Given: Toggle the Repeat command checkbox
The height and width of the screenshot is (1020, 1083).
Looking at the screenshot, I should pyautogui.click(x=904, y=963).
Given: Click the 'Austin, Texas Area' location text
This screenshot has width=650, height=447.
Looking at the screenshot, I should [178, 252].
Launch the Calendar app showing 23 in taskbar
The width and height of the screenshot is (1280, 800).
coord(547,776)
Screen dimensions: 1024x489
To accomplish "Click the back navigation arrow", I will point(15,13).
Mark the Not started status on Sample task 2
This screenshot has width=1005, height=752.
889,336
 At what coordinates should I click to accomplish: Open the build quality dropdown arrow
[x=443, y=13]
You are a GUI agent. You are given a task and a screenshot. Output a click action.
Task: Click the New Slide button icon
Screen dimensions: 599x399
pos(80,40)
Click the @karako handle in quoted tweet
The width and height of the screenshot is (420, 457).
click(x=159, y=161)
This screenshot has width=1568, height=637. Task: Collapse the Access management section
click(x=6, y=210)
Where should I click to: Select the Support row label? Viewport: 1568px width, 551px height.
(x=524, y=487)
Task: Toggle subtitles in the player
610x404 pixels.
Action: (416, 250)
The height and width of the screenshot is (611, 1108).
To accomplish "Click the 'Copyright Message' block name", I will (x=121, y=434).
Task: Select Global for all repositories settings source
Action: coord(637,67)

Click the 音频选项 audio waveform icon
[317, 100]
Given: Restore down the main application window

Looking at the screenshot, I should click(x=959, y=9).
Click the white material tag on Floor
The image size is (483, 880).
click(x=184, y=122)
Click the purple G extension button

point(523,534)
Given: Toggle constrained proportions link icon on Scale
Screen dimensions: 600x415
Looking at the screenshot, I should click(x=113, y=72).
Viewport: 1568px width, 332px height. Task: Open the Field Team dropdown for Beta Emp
-- -- --
→ ABOUT THIS TASK
Starting with the line that contains "Given: Click the", print every line through the end of the entries above exactly as written, both boundary lines included, and nothing else.

→ RESPONSE TO THIS EXERCISE
Given: Click the 'Austin, Texas Area' location text
This screenshot has width=650, height=447.
Looking at the screenshot, I should [178, 252].
Launch the Calendar app showing 23 in taskbar
The width and height of the screenshot is (1280, 800).
coord(547,776)
Screen dimensions: 1024x489
To accomplish "Click the back navigation arrow", I will point(15,13).
Mark the Not started status on Sample task 2
This screenshot has width=1005, height=752.
889,336
 At what coordinates should I click to accomplish: Open the build quality dropdown arrow
[x=443, y=13]
You are a GUI agent. You are given a task and a screenshot. Output a click action.
Task: Click the New Slide button icon
Screen dimensions: 599x399
pos(80,40)
Click the @karako handle in quoted tweet
The width and height of the screenshot is (420, 457).
click(x=159, y=161)
This screenshot has width=1568, height=637. Task: Collapse the Access management section
click(x=6, y=210)
Where should I click to: Select the Support row label? Viewport: 1568px width, 551px height.
(x=524, y=487)
Task: Toggle subtitles in the player
610x404 pixels.
Action: (416, 250)
The height and width of the screenshot is (611, 1108).
To accomplish "Click the 'Copyright Message' block name", I will (x=121, y=434).
Task: Select Global for all repositories settings source
Action: coord(637,67)

Click the 音频选项 audio waveform icon
[317, 100]
Given: Restore down the main application window

Looking at the screenshot, I should click(x=959, y=9).
Click the white material tag on Floor
The image size is (483, 880).
click(x=184, y=122)
Click the purple G extension button

point(523,534)
Given: Toggle constrained proportions link icon on Scale
Screen dimensions: 600x415
Looking at the screenshot, I should click(x=113, y=72).
Viewport: 1568px width, 332px height. Task: Open the Field Team dropdown for Beta Emp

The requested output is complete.